Publication: Monitor Volume: 4 Issue: 177

On September 25, in a request carrying implications for parliament deputies purportedly engaged in questionable activities, Ukraine’s Prosecutor General’s Office asked the parliament to lift the deputy immunity from businessman and parliamentary deputy Mykola Ahafonov. Ahafonov, a former director of the Naukova agricultural company of Dnipropetrovsk region, is suspected of large-scale embezzlement, currency violations and forgery (Ukrainian television, September 25, Segodnya [Kyiv], Den, September 26). The opposition-dominated parliament–several of whose prominent members law enforcement would like to see behind the bars on similar charges–is unlikely to create a precedent by giving consent to an arrest of Ahafonov. However, this, after the arrest of Mykola Syvulskyy (see the Monitor, September 18), is another blow to the Dnipropetrovsk “clan” of Lazarenko-Tymoshenko, which fell out with Kuchma last year. It is in particular a clear warning to former Premier Pavlo Lazarenko, who was often mentioned in connection with Naukova.

On the eve of the parliamentary elections last March, the government-controlled media cited Prosecutor General’s Office (PGO)information about a transfer in 1993 by Naukova–a scientific-productive agricultural association–of over US$1 million to the account of a Swiss firm opened on the name of Lazarenko (see Fakty I Kommentarii, March 24). Naukova apparently enjoyed a favorable taxation regime and expanded at the expense of several state enterprises during Lazarenko’s prime-ministership.
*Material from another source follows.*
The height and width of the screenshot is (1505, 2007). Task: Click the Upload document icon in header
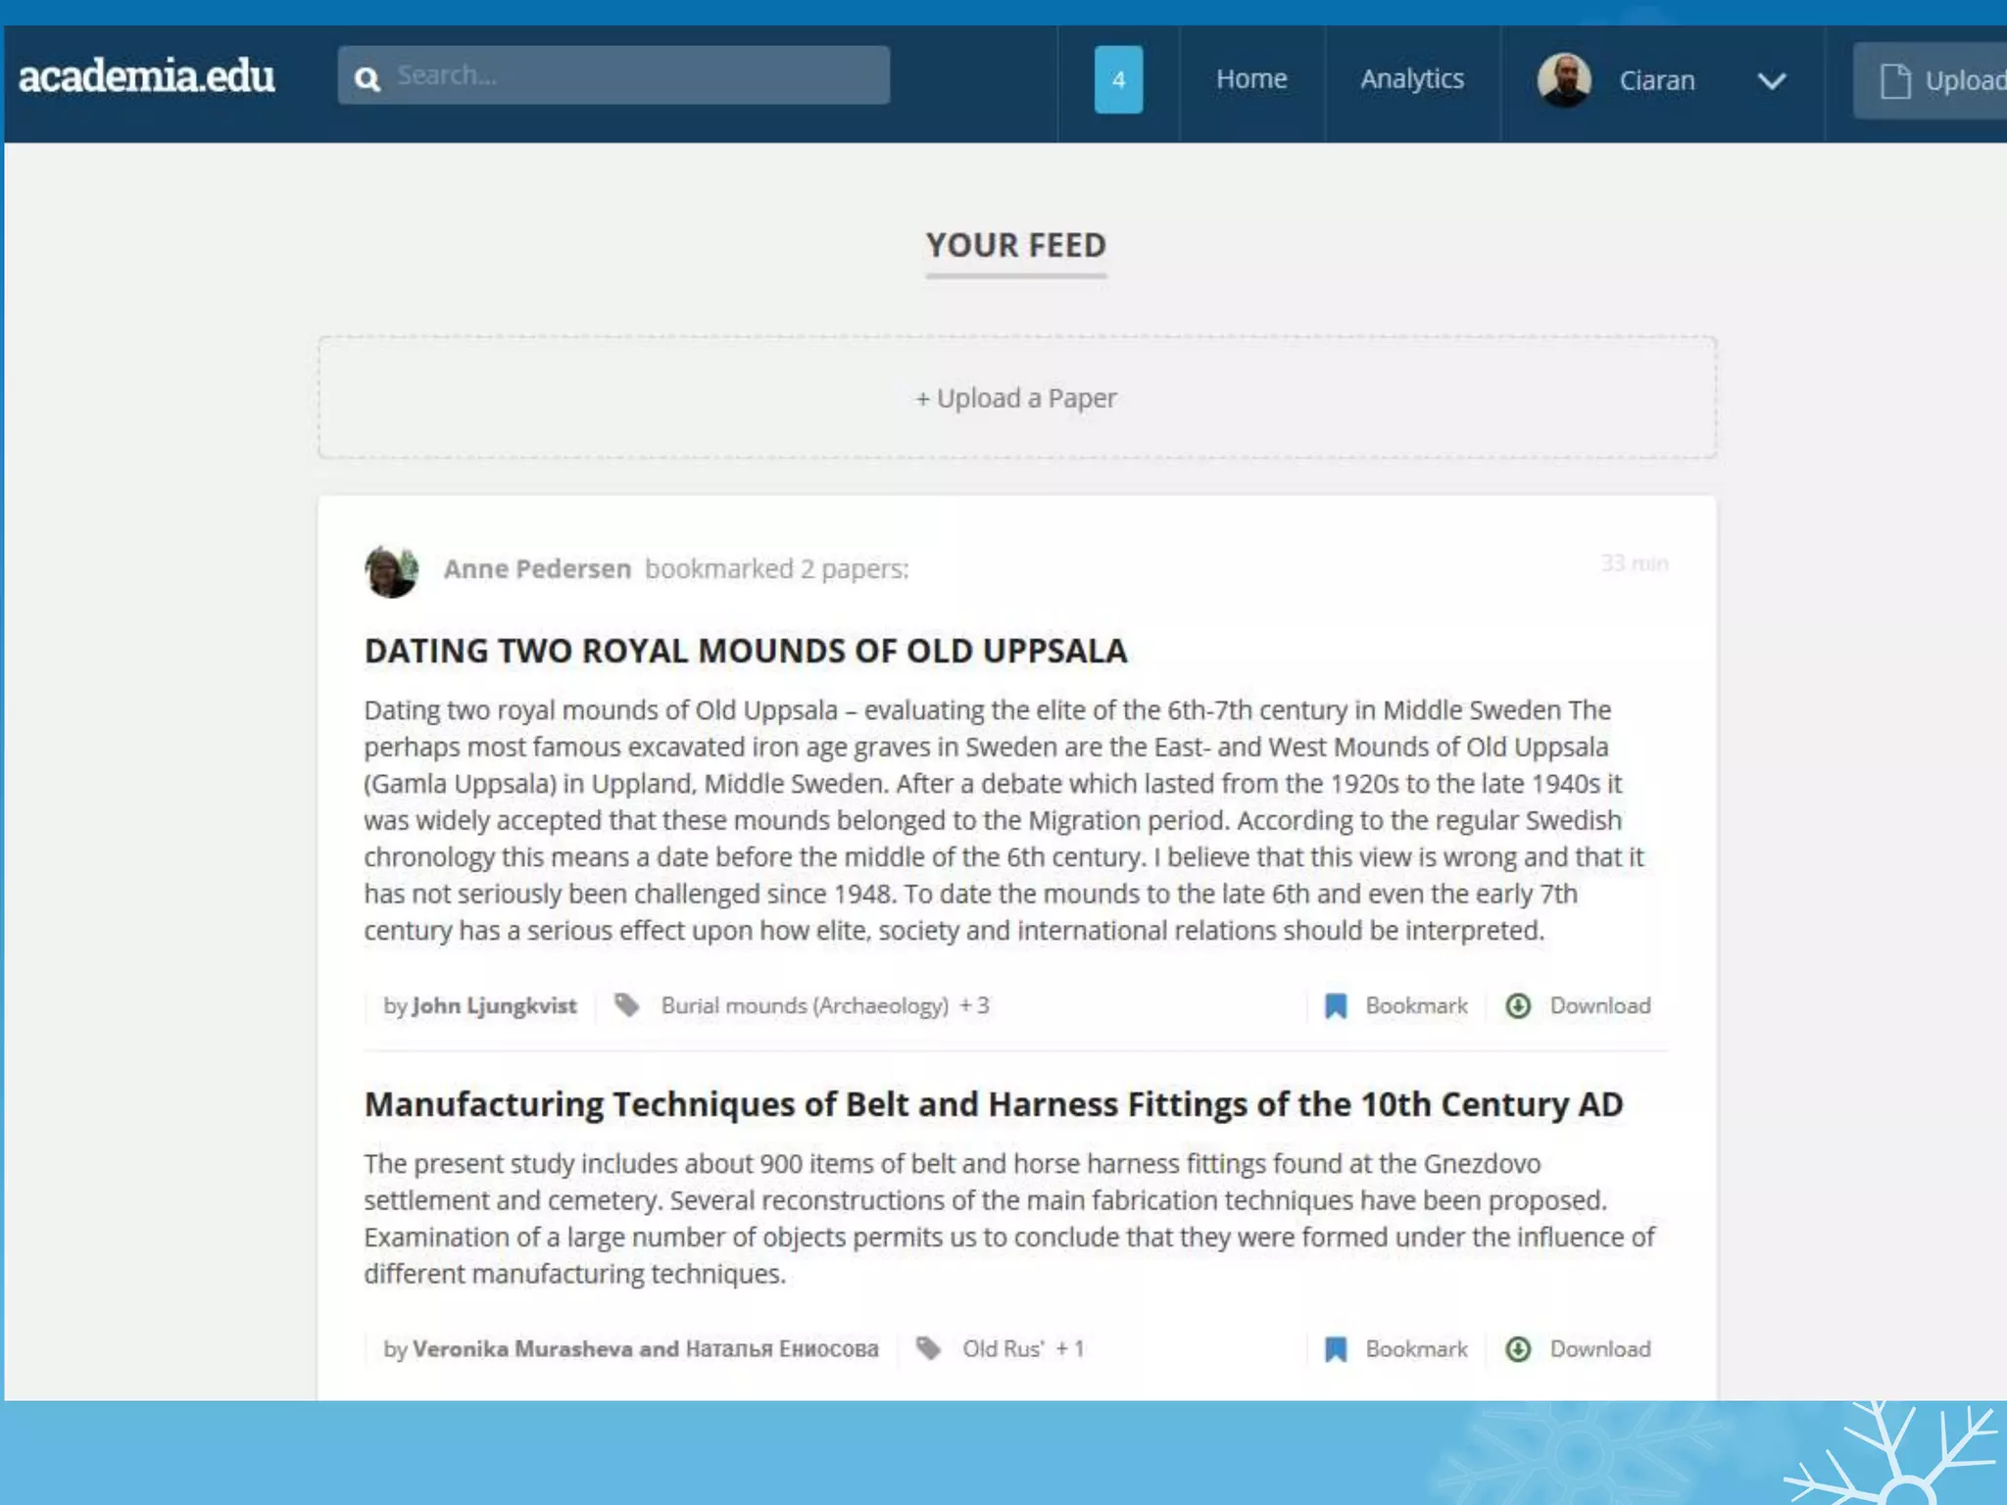pyautogui.click(x=1895, y=80)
Prosecutor General Mykhaylo Potebenko was outspoken on September 20, when, in a statement aired by the Ukrainian television, he lashed out at Tymoshenko and Lazarenko–saying that they will bear full responsibility for their misdeeds. A few days before the PGO’s statement on Ahafonov, Minister of Internal Affairs Yuriy Kravchenko complained that the work of law enforcement is impeded by the deputy immunity. He then said that investigators traced not only Syvulskyy, but also “high-placed godfathers” who will answer before the law (Ukrainian television, September 23). Incidentally, on September 25 Rukh Press reported that Lazarenko, who was on a visit to Strasbourg as a member of a Ukrainian parliamentary delegation, mysteriously disappeared. This was immediately refuted by Hromada.